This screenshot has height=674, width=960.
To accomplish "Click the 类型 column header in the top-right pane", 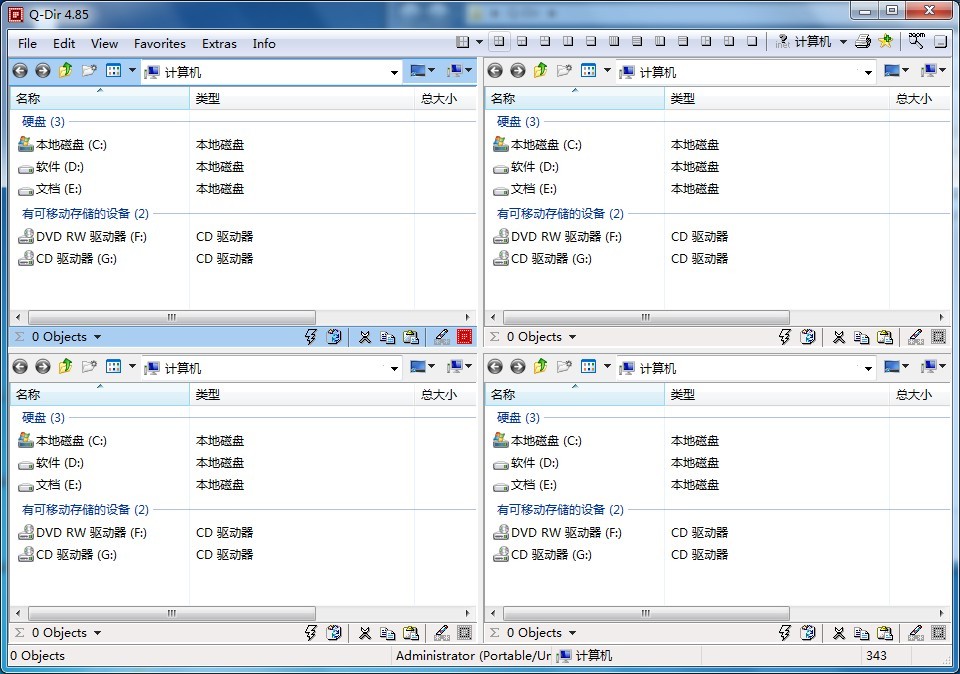I will (x=683, y=99).
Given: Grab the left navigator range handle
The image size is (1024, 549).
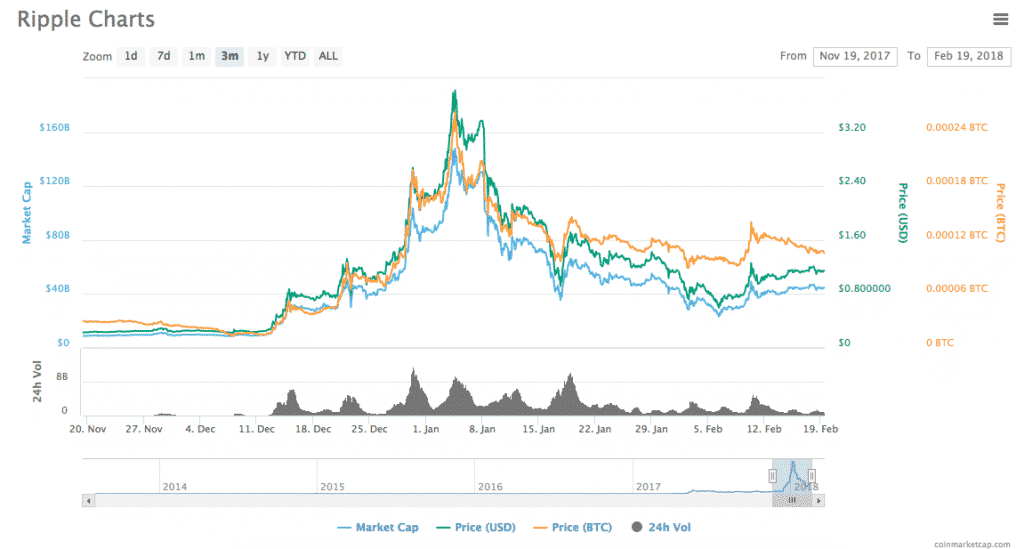Looking at the screenshot, I should pyautogui.click(x=772, y=476).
************
▸ Exercise aim
Copy exactly, and only, the lines from the line containing "Given: Grab the left navigator range handle" through the final line of the material above, with no pictures.

▸ Result
Given: Grab the left navigator range handle
The image size is (1024, 549).
Looking at the screenshot, I should pyautogui.click(x=772, y=476).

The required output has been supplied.